TENNIS – TECHNISCH - 2 DE SLAGTECHNISCHE BASIS Voor een speler is het veel waard wanneer een slag, die op een slechte dag minder goed gaat gecorrigeerd kan worden, zodat het daarna weer beter gaat. Daartoe is het van belang om te snappen wat er fout in de slag is wanneer een slag onvast is. Een techniek snappen en kunnen verbeteren is het gemakkelijkst wanneer een slag in begrijpbare brokken kan worden opgesplitst. Wanneer iemand de aanmerking krijgt “je forehand is niet goed” is het moeilijk voor hem om daar een bruikbaar advies uit te halen. De opmerking “je achterzwaai is te laat” is wel bruikbaar als advies; de speler moet z’n racket dus eerder naar achter doen. Voordat iedere techniek afzonderlijk behandeld kan worden moet eerst de basis voor alle slagen toegelicht worden, en die is voor alle slagen, forehand, backhand en service het zelfde. Een volley laten we hierbij buiten beschouwing omdat het eigenlijk geen slagbeweging is. Een slagbeweging kan in 3 delen opgesplitst worden, de voorbereiding of achterzwaai, de raakbeweging en de uitzwaai. Een goede achterzwaai is van groot belang voor de bal vastheid en de snelheid waarmee de bal geslagen kan worden: Het eerste belang is dat een achterzwaai vroeg gemaakt wordt. Het racket moet met vrijwel gestrekte arm gemaakt worden zodat de slagbeweging ook met een lange arm gemaakt wordt, zodat de snelheid van het racketblad zo hoog mogelijk is. Wanneer de achterzwaai te laat wordt gemaakt kan er te weinig tijd zijn om het racket helemaal naar achter te zwaaien en dus verliest men vastheid en is het moeilijker om genoeg snelheid aan de bal te geven (de “aanloop” tot het raakpunt is korter). Hoe vroeger een achterzwaai gemaakt wordt des te gemakkelijker is het om hard aangespeelde ballen te retourneren. Het raken van de bal moet gebeuren in de “raakzone” van de slagbeweging. De raakzone is het rechte deel in de slagbeweging, die ontstaat door het verplaatsen van het gewicht van het achterste been naar het voorste en het verdraaien van de schouders van achter naar voren. Bij een goede slagbeweging wijst de “slag-schouder” tijdens de achterzwaai naar achter en na de slag naar voren achter de bal aan.

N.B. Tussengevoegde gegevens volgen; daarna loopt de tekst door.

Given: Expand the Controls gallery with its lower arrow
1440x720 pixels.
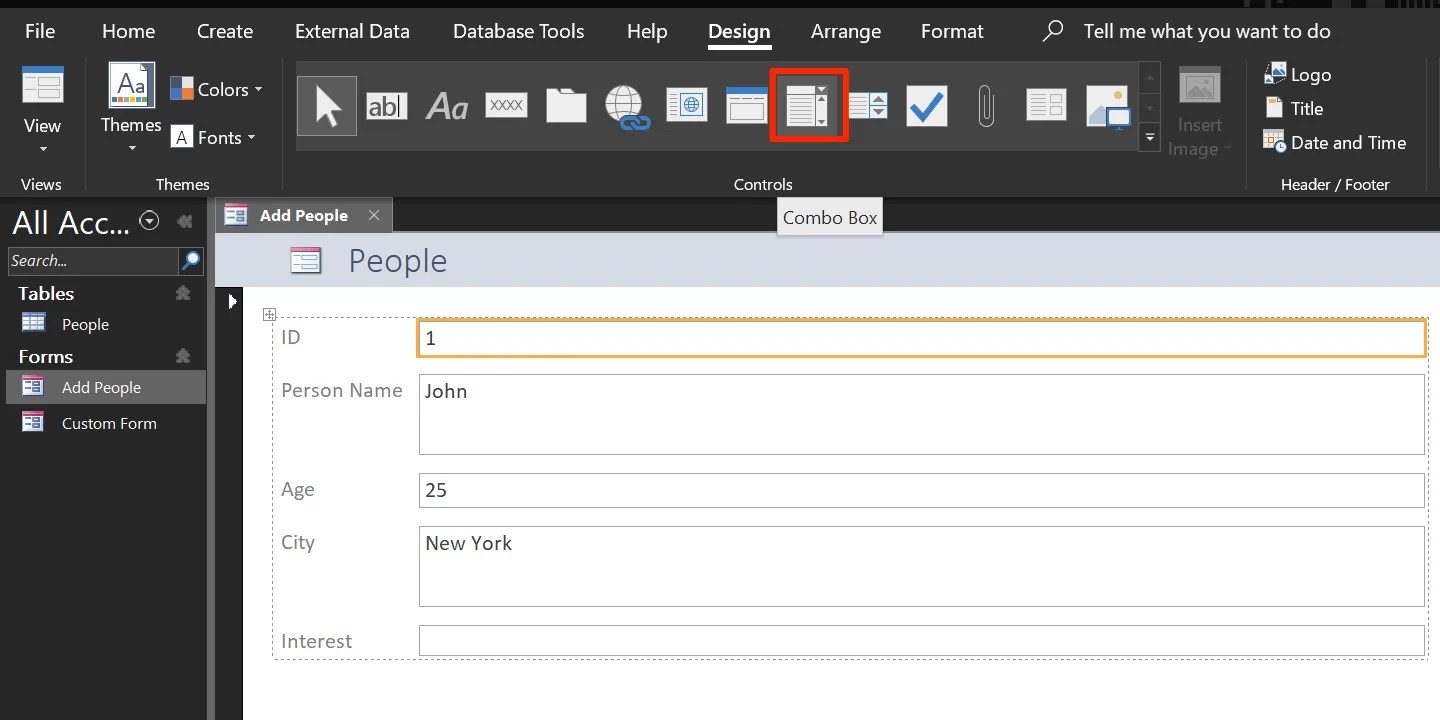Looking at the screenshot, I should point(1149,138).
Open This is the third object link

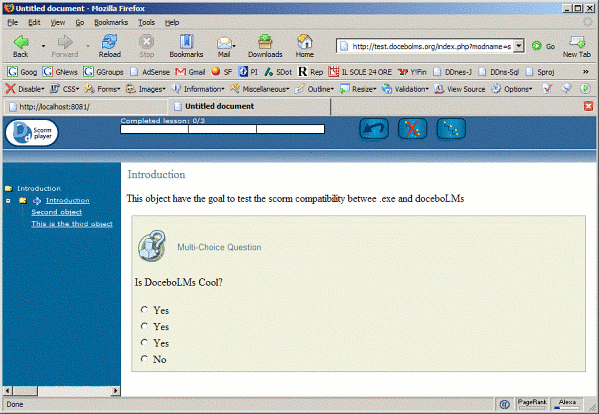72,224
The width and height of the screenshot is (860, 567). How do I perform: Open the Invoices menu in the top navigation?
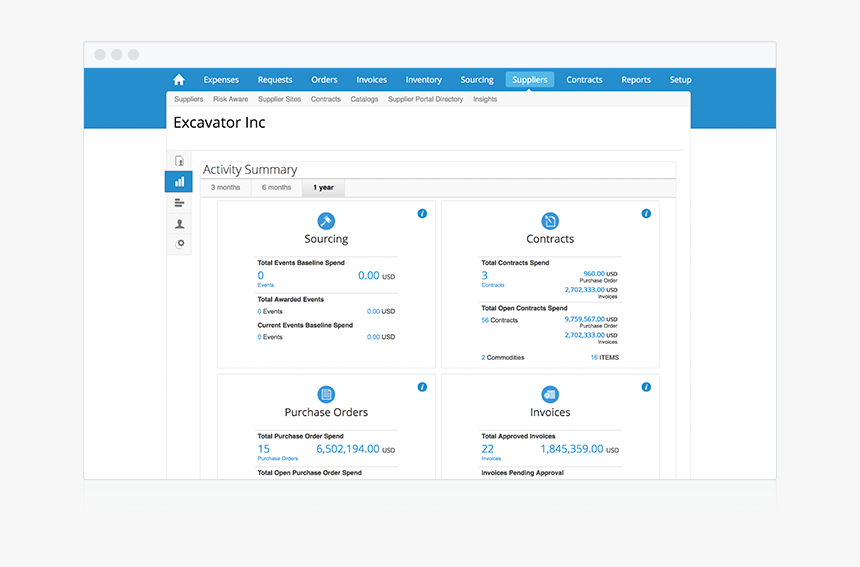pos(371,80)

Hoe korter de raakzone is des te moeilijker is het om de bal in de goede richting te raken. Figuur 1 toont een slagbeweging met een lange raakzone, en de richting van de bal zal gelijk zijn of de bal nu op punt A of punt B geraakt wordt. Figuur 2 toont een slagbeweging zonder raakzone en de richting van de bal geraakt in punt A verschilt sterk van die geraakt in punt B.

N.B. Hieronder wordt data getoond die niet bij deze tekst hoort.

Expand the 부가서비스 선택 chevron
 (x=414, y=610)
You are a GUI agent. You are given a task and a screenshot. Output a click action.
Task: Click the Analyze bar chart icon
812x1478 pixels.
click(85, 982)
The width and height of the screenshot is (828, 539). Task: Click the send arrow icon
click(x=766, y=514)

Bij een te korte raakzone past vaak het advies “ door de bal heen slaan”, waarmee bedoeld wordt dat de slag zo lang mogelijk tegen de richting van de aangespeelde bal in moet bewegen. De uitzwaai is eigenlijk het resultaat van een goede raakzone. Hoe langer het racket blad beweegt in de richting, waarin de bal geplaatst wordt des te beter zal de richting nauwkeurigheid van de slag zijn. Een fout die heel veel gemaakt wordt is dat het racketblad voor het lichaam langs uitzwaait, dit veroorzaakt altijd een heel onvaste slagbeweging.

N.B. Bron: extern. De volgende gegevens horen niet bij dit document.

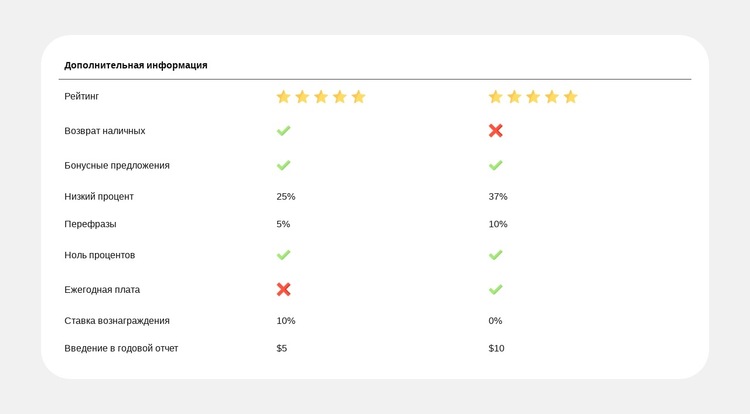Click the last star in right rating
The width and height of the screenshot is (750, 414).
coord(570,97)
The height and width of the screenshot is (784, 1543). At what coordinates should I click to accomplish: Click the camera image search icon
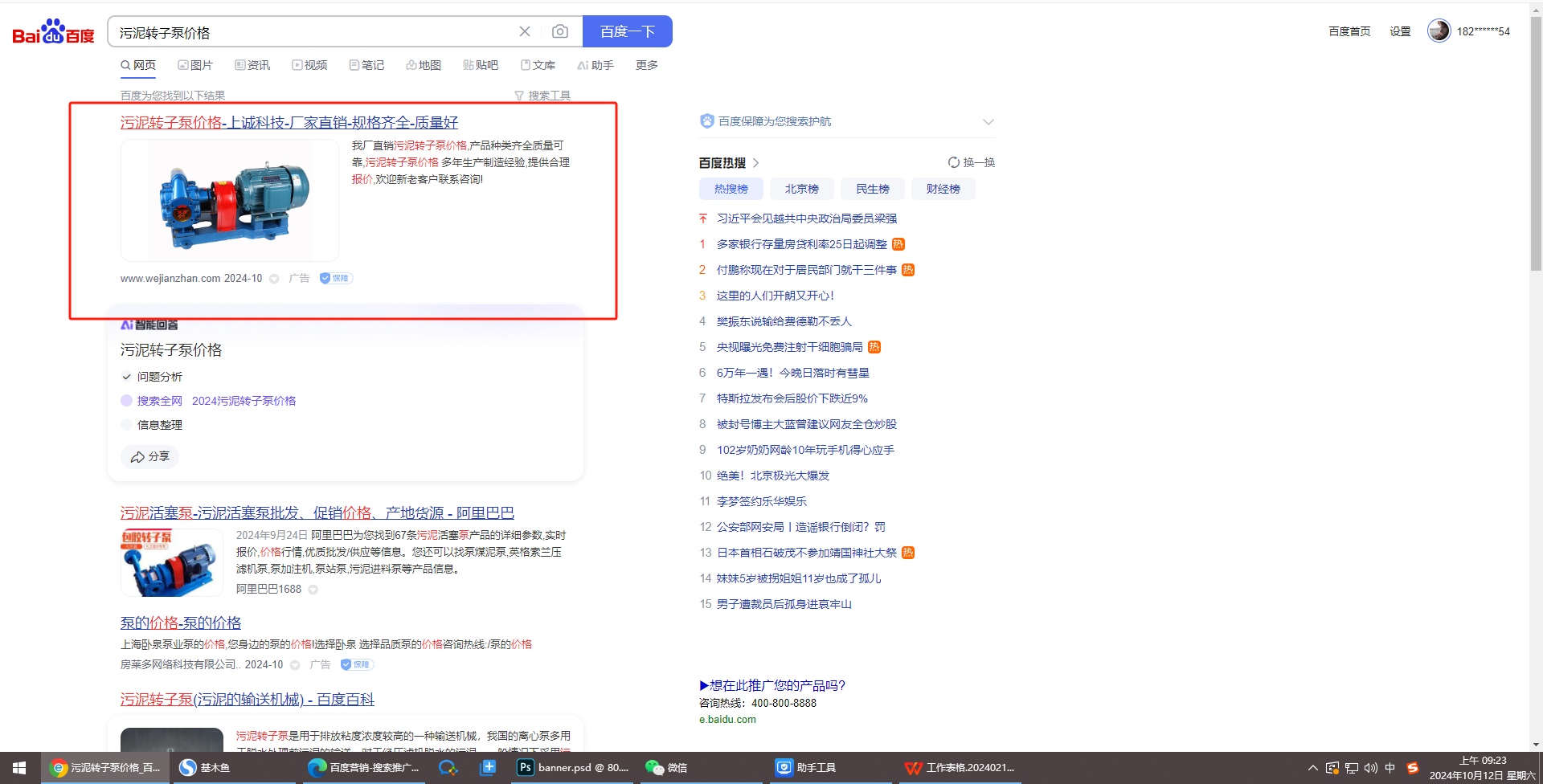560,31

PRAKTISCHE ADVIEZEN: Zonder goede achterzwaai is het onmogelijk om een vaste slag te hebben. Het gebeurt vaak dat de achterzwaai goed was maar langzaam “verwatert” zonder dat men daarvan bewust is. Let op dat het racket met gestrekte, maar wel ontspannen arm naar achter gaat maar ook met gestrekte arm naar voren komt. Vooral wanneer te laat wordt achter gezwaaid wordt dit vaak gecompenseerd door de arm korter te maken, wat een onvaste slag tot gevolg heeft. Om er zeker van te zijn dat de achterzwaai op tijd wordt gemaakt zorg dat het racket naar achter wijst op het moment dat de aangespeelde bal op de grond stuit. Wanneer de raakzone van een slag te kort is waardoor het moeilijk is de gewenste richting aan de bal te geven kunnen volgende trucs gebruikt worden; “Duw” bij de forehand de handpalm in de richting waarin de bal moet gaan, hierdoor blijft het racketblad langer in de gewenste baan van de slag. Hierop kan geoefend worden door veel ballen naar de backhandhoek van de tegenstander te slaan, wat tactisch bovendien ook vaak een goed idee is. De raakzone bij de backhand kan vergroot worden door de knokkels van de slaghand in de gewenste richting te duwen. Let er ook op dat de instap naar de bal niet te klein is, niet of weinig instappen veroorzaakt ook een te korte raakzone. Bij een back hand staat men goed wanneer men achterom over de schouder heen moet kijken naar de bal. Wanneer een bal vaak slecht geraakt wordt is het zinnig om te controleren of wel goed naar de bal gekeken wordt op het moment van raken. Dit lijkt een open deur, maar veel spelers hebben de neiging, zeker wanneer de vermoeidheid toeslaat, om de bal te vroeg los te laten met de ogen waardoor de bal slordiger geraakt wordt. Het racket van een topper kan herkend worden, omdat aan de bespanning gezien kan worden dat hij maar een klein deel gebruikt. Daarom hebben toppers ook geen voordeel van een racket met een groter blad. Spelers die op graffel zijn opgevoed zijn gewend om beter naar de bal te blijven kijken, omdat de bal door oneffenheden in de baan vaak op het laatste moment nog van baan veranderen. Een truc om er zeker van te zijn dat bij de forehand de bal goed gezien wordt is om naar de bal te wijzen. Dit heeft ook nog het voordeel dat de schouders goed indraaien. Tot zover dit over de basis van de slagen volgende keer meer over effect slagen en het nut er van. Een technofriek.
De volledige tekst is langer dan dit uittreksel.